**WORK INSTRUCTION:** Look through the listing below for the word "will" and copy every line where it occurs.
*** INFORMATION PROVIDED Section Begins ***
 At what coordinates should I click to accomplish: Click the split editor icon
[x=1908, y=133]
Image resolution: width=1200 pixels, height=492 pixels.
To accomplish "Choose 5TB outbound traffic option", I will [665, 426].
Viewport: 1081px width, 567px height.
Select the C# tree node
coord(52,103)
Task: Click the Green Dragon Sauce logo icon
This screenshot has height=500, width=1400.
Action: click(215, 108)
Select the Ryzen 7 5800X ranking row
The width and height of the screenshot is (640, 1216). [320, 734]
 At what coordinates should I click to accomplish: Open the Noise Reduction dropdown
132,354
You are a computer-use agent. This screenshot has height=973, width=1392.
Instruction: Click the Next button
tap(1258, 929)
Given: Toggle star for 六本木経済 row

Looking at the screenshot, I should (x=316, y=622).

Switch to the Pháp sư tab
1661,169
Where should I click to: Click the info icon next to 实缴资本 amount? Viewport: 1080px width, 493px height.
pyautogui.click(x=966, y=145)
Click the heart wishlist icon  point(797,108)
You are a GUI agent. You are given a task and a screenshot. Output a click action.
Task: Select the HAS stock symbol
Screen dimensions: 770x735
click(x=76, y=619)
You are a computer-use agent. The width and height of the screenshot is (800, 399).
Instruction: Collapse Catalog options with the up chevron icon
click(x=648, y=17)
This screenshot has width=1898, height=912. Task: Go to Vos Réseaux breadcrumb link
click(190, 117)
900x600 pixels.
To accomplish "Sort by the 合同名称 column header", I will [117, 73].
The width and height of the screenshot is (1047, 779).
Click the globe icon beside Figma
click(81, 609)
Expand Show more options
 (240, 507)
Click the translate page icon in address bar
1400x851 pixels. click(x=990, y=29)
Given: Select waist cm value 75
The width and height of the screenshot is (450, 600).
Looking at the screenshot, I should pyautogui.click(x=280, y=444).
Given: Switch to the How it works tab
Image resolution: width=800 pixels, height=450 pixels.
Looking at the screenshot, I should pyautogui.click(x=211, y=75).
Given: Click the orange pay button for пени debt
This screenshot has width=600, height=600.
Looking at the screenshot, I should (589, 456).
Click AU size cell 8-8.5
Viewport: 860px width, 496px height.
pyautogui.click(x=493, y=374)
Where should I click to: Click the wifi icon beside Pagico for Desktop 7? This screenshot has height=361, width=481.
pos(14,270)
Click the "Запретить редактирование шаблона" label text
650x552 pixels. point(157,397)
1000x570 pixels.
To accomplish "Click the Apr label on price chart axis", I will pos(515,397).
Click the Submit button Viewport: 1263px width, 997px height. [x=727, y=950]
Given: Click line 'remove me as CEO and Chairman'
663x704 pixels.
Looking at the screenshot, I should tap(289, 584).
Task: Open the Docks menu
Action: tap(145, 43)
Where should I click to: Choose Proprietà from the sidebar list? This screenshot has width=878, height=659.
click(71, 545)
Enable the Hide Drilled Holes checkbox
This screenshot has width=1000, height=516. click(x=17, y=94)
*** INFORMATION PROVIDED Section Ends ***
**ANSWER TO THE EXERCISE:**
To accomplish "Choose 5TB outbound traffic option", I will [665, 426].
To accomplish "Sort by the 合同名称 column header", I will [117, 73].
To accomplish "Click the Apr label on price chart axis", I will pos(515,397).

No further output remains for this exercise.